▶ [ABOUT THIS EXERCISE] Scan the records below for the word "formatting". Copy each line where it appears.

*** Opening PROVIDED MATERIAL ***

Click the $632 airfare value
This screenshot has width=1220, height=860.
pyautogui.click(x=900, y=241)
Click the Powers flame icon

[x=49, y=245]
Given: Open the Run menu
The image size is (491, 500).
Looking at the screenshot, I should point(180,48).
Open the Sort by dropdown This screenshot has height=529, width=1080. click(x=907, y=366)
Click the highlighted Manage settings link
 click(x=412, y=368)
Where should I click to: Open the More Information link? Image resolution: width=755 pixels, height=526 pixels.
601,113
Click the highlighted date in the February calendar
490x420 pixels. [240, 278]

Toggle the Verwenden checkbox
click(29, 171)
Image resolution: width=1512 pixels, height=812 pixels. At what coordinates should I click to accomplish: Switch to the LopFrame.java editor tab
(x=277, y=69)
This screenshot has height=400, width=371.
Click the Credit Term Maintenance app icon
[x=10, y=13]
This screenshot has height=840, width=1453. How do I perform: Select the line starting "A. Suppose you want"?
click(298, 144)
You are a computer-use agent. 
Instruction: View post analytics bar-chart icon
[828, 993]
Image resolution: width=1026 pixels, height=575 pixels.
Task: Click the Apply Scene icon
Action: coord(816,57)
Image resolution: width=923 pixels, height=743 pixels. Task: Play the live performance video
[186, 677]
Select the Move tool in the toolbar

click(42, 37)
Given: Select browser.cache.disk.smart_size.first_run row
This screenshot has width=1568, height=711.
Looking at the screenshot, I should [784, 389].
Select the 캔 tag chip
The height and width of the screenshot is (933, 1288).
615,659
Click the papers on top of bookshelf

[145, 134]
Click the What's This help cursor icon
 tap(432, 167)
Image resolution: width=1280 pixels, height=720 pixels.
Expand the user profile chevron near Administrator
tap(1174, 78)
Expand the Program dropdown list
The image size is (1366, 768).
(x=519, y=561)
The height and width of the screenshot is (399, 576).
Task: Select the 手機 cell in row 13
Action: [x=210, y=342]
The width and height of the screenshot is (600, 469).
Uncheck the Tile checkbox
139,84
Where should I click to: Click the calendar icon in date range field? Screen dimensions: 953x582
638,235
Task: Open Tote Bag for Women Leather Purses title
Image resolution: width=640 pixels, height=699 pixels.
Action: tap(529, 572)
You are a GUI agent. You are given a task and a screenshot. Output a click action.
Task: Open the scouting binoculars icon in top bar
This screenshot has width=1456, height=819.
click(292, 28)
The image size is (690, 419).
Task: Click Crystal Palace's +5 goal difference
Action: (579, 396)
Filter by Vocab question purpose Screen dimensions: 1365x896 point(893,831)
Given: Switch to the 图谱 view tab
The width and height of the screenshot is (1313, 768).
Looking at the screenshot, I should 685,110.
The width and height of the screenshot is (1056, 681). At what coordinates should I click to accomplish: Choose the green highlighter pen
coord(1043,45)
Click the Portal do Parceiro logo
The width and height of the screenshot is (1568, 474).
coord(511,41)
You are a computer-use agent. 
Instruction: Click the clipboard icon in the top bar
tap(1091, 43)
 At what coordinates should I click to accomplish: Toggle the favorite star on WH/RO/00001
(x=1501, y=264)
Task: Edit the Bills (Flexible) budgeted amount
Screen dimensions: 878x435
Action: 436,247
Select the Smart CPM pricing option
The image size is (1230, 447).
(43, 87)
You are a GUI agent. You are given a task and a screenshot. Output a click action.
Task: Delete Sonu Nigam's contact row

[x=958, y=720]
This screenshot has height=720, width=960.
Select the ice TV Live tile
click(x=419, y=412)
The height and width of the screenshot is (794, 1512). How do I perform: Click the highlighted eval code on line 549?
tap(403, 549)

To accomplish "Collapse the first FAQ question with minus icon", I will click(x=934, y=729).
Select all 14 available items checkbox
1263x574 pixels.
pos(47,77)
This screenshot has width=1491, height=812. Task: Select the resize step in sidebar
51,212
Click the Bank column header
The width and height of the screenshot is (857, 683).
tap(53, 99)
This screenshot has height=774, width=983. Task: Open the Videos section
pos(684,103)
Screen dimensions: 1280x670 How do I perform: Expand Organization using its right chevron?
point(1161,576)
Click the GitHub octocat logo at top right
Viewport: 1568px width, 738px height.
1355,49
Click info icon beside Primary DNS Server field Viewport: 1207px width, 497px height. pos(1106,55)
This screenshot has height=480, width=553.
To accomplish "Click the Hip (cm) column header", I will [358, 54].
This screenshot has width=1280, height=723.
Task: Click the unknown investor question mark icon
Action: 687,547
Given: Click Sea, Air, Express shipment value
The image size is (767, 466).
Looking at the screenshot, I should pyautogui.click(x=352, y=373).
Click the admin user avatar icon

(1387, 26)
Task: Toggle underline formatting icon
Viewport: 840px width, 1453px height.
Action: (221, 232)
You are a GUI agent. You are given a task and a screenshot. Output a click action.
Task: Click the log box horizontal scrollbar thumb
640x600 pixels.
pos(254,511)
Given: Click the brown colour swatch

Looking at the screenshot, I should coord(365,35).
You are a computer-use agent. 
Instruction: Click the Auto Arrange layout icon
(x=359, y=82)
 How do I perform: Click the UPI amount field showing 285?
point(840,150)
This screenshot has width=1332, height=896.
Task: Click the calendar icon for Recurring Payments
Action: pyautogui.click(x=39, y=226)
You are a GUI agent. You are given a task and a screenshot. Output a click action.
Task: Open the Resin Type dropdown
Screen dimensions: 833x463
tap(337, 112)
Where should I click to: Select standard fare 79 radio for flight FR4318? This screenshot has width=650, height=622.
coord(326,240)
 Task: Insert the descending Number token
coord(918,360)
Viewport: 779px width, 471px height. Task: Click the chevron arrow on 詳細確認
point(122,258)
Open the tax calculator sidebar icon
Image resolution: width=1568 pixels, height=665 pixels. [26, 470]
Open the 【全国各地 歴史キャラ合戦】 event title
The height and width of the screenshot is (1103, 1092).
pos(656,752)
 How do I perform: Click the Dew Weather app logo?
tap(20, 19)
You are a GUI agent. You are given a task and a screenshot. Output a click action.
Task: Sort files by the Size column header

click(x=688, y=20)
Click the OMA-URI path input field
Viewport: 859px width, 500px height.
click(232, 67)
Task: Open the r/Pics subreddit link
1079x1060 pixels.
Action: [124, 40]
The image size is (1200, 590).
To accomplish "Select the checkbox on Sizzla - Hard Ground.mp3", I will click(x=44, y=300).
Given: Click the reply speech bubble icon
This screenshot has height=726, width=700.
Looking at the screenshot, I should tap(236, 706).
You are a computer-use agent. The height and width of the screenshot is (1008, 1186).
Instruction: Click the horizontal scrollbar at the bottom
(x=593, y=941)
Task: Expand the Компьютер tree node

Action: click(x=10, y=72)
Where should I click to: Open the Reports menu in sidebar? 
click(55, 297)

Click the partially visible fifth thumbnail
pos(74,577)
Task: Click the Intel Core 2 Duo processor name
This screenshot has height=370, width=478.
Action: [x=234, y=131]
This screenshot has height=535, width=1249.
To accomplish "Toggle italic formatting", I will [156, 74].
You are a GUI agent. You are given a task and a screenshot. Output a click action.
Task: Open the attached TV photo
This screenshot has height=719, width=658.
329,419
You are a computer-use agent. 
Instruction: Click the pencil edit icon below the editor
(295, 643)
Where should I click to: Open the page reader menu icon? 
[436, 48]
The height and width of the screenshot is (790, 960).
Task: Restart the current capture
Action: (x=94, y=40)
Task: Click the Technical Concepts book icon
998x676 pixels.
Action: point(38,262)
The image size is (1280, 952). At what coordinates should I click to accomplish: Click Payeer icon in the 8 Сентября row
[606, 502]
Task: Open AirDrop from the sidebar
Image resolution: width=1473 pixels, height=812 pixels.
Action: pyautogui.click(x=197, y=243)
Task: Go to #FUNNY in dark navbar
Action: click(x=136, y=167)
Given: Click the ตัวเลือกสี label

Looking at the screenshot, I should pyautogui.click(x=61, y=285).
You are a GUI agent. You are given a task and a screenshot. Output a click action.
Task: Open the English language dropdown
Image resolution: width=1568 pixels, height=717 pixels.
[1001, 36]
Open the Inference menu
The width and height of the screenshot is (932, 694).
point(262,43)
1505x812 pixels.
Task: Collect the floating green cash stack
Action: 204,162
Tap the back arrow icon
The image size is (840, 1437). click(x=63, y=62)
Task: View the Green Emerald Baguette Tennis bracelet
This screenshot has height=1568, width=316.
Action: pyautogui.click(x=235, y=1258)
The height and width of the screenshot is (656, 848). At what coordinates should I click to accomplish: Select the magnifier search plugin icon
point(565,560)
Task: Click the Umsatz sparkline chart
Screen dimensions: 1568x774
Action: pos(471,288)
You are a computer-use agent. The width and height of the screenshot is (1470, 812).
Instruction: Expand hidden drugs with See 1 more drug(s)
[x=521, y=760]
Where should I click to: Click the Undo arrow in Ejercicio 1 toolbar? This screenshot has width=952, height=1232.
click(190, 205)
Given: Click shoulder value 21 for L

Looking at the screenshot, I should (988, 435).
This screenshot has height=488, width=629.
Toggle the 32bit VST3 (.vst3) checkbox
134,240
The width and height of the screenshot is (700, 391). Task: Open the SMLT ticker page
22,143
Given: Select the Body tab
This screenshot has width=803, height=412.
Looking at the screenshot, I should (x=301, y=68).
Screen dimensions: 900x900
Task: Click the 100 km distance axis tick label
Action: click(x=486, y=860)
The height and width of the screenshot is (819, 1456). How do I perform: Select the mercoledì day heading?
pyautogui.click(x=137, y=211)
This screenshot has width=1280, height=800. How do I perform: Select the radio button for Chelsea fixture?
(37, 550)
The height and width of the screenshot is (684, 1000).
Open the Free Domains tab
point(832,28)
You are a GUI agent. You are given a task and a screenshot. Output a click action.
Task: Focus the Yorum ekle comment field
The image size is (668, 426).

*** Closing PROVIDED MATERIAL ***

▶ [RESPONSE TO THE TASK]
Task: Toggle underline formatting icon
To accomplish "Toggle italic formatting", I will [156, 74].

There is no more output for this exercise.